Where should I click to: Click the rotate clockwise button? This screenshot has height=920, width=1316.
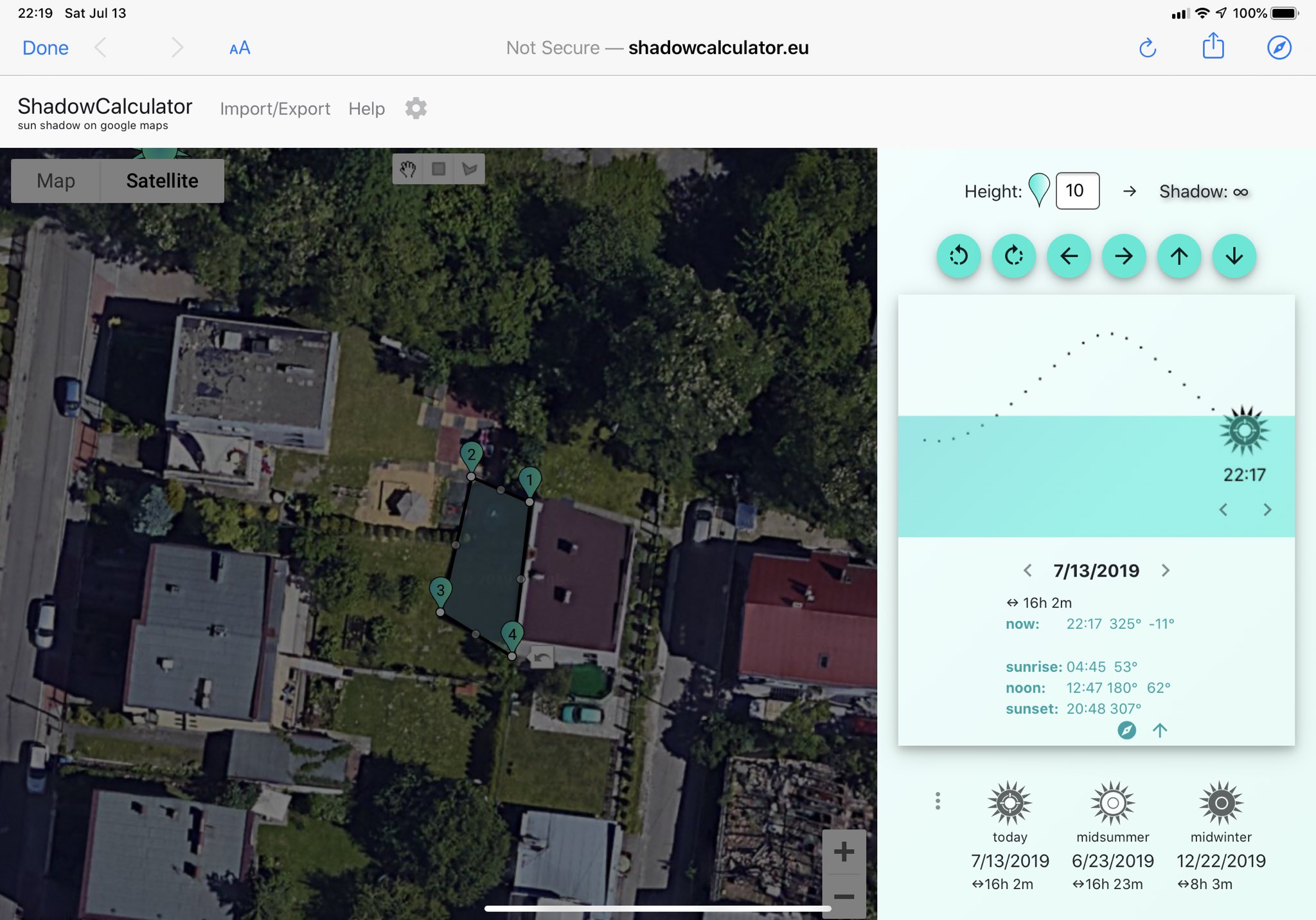point(1013,256)
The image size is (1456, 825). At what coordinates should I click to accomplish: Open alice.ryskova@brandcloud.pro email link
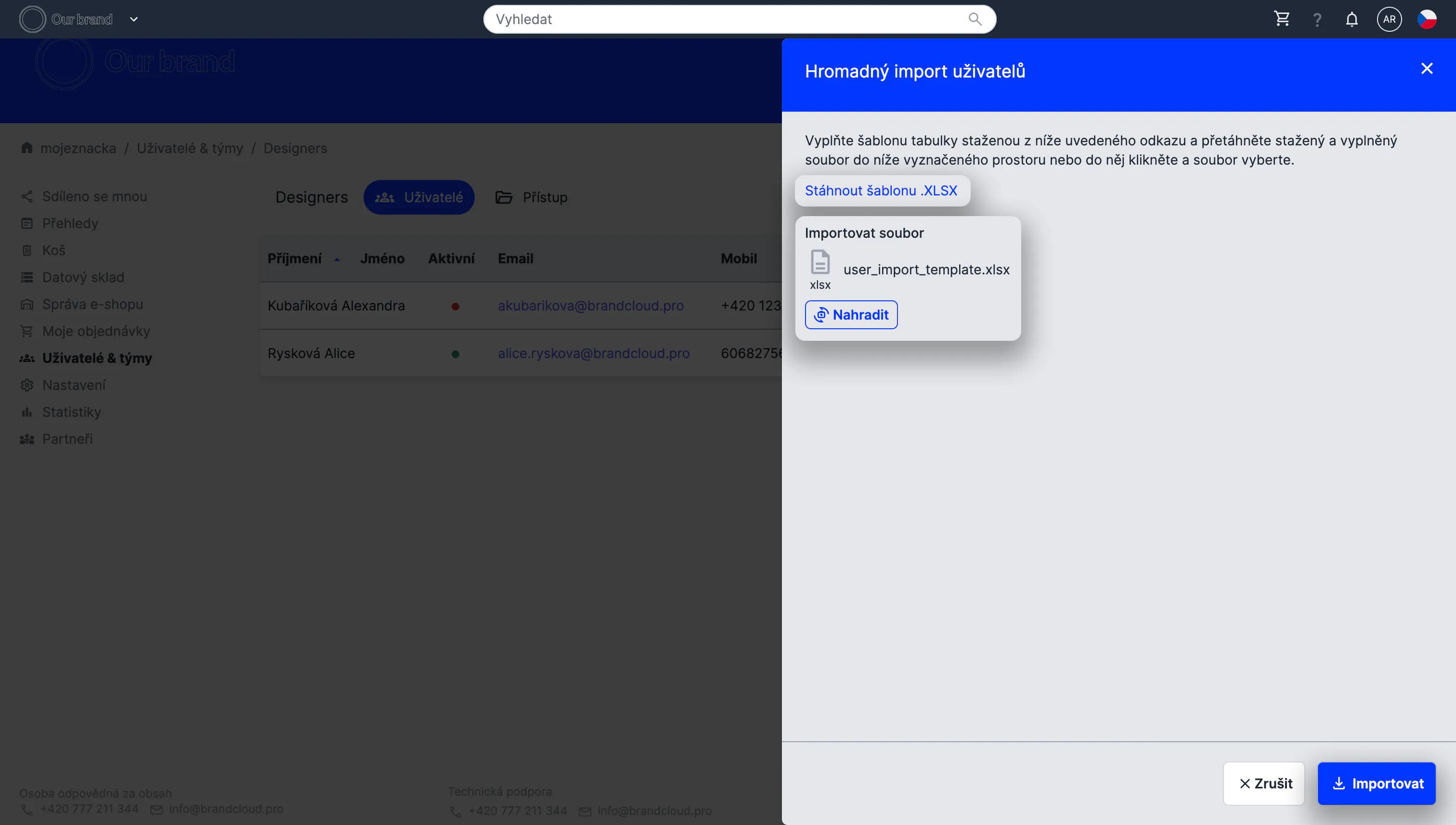click(x=593, y=353)
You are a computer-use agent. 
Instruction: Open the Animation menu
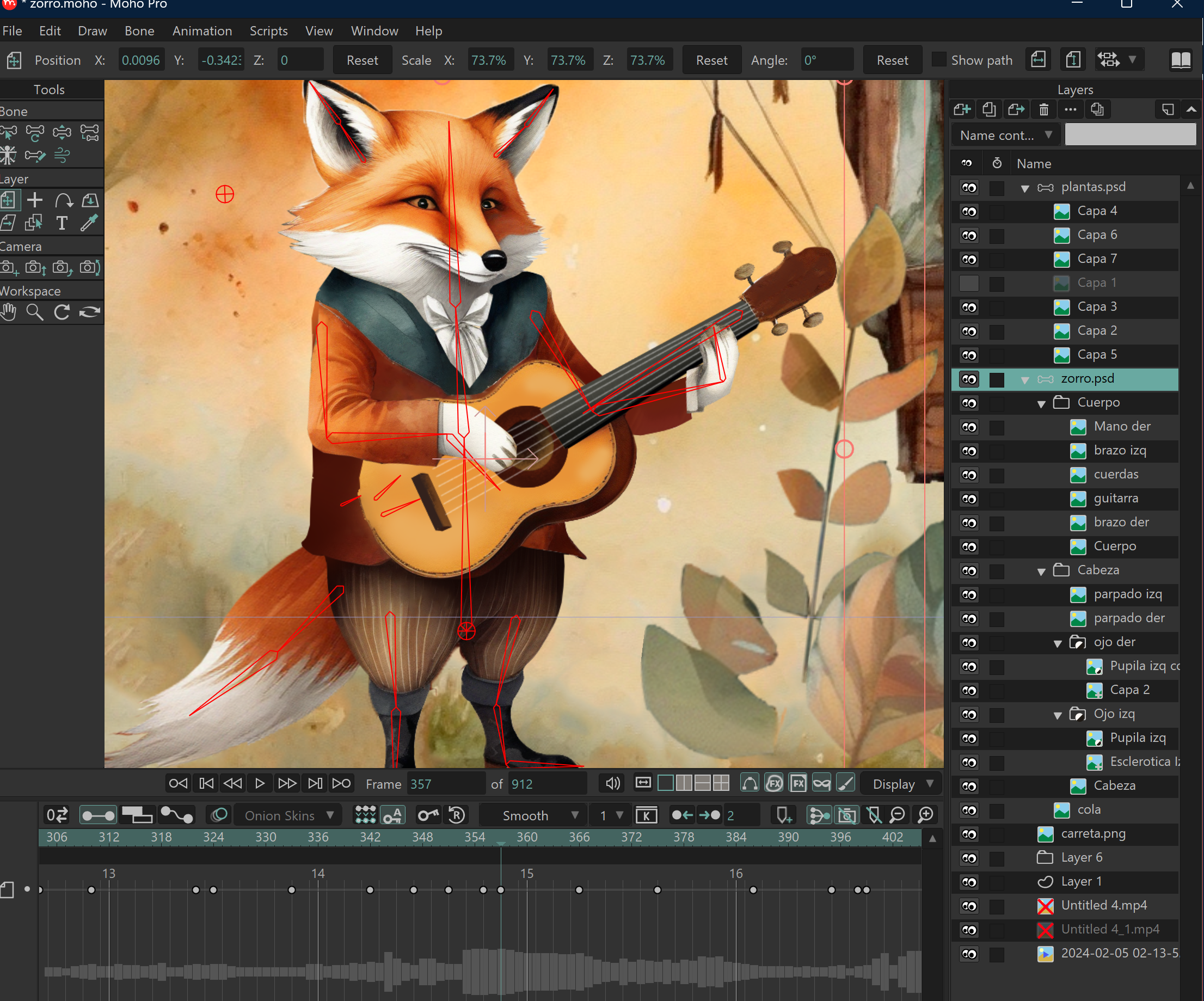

■ ■ ■ ■ ■ ■ ■

--- Problem statement ---
Your answer must be the entries repeated exactly, with no pictures.

--- Reply ---
Where should I click to: Click the rotate clockwise button? This screenshot has height=920, width=1316.
point(1013,256)
The image size is (1456, 825). At what coordinates should I click to accomplish: Open alice.ryskova@brandcloud.pro email link
click(x=593, y=353)
You are a computer-use agent. 
Instruction: Open the Animation menu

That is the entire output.